Document excerpt>
------------------------------------
Saturday 18 November 2017

How humble books wield great power

The written word has influenced individuals and nations throughout history.

Conor Cruise O’Brien's States of Ireland is listed in The Books That Define Ireland
Conor Cruise O’Brien's States of Ireland is listed in The Books That Define Ireland
Noel Browne

John-Paul McCarthy

The most romantic account of the power of the humble book is still probably John Henry Newman's description of the way a stray line from St Augustine smote his Protestantism hip and thigh.

After digesting the church father's polemics against the early Christian heresies, Newman suddenly began to see "the shadow of a hand upon the wall" of his faith.

Other less gifted readers have described a more fluid process at work.

The American literary critic Lionel Trilling wrote about the rhythms of reading and explained that originally "influence ... was a word intended to express a mystery. It means a flowing-in... historically the image is an astrological one".

In their endlessly diverting and enjoyable book, The Books That Define Ireland, Tom Garvin and Bryan Fanning make time for Newman's apocalyptic model of reading and for Trilling's dreamier approach.

They show how Paul Blanshard's The Irish and Catholic Power, Conor Cruise O'Brien's States of Ireland, and PS O'Hegarty's Victory of Sinn Fein all exercised a profound and immediate influence on their audiences. Each of these three books proved as wounding in their different ways as Augustine's work.

John Hume famously wrote of O'Brien's sophisticated analysis of unionism in 1972, that if it was accepted, "his case will sentence another generation in the North to the terrible violence we have come through". Read in the dry light of the present day, Hume seems to have come perilously close to suggesting that unionism in and of itself was a cause of violence.
------------------------------------
Task item A> In the article on how books wield power, what led Newman to begin seeing "the shadow of a hand upon the wall" of his faith? Answer in one to three sentences.
Task item B>
Answer these questions about the article on how books wield power, one line each:
(i) Who are the authors of The Books That Define Ireland?
(ii) How does the article describe Lionel Trilling?
(iii) In what year did John Hume write about O'Brien's analysis of unionism?
Task item C> Duplicate the passage of the article on how books wield power starting at "After digesting the" and ending at "of his faith.".
The listing that follows has nothing to do with the article above.

Record excerpts>
------------------------------------
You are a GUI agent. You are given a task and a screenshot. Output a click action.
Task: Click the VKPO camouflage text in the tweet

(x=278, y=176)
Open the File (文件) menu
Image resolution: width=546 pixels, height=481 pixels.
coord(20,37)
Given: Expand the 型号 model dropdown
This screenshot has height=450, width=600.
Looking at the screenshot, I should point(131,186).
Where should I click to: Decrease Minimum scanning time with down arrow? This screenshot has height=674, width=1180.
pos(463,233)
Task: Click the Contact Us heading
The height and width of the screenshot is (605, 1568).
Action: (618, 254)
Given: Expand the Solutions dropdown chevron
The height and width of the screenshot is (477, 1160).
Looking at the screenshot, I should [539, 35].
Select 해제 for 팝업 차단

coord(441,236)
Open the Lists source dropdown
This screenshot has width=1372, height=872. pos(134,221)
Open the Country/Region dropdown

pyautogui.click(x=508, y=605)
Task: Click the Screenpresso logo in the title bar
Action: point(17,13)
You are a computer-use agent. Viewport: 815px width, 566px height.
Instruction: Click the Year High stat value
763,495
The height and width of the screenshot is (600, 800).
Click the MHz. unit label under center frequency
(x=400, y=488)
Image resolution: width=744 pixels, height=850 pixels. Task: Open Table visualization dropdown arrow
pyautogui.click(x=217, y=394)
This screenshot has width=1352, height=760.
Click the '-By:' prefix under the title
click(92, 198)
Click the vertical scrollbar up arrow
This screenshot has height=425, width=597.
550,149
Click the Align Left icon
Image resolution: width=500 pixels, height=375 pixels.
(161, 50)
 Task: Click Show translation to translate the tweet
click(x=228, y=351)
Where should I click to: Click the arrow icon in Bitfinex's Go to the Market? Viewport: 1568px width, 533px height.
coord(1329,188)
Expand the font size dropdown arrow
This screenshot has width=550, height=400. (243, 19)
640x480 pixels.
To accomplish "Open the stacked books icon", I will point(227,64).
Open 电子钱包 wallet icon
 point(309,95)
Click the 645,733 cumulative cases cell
------------------------------------
Written answer A> Newman began to see it after digesting St Augustine's polemics against the early Christian heresies. The article describes a stray line from Augustine striking hard at his Protestantism.

Written answer B>
(i) Tom Garvin and Bryan Fanning
(ii) As an American literary critic
(iii) 1972

Written answer C>
After digesting the church father's polemics against the early Christian heresies, Newman suddenly began to see "the shadow of a hand upon the wall" of his faith.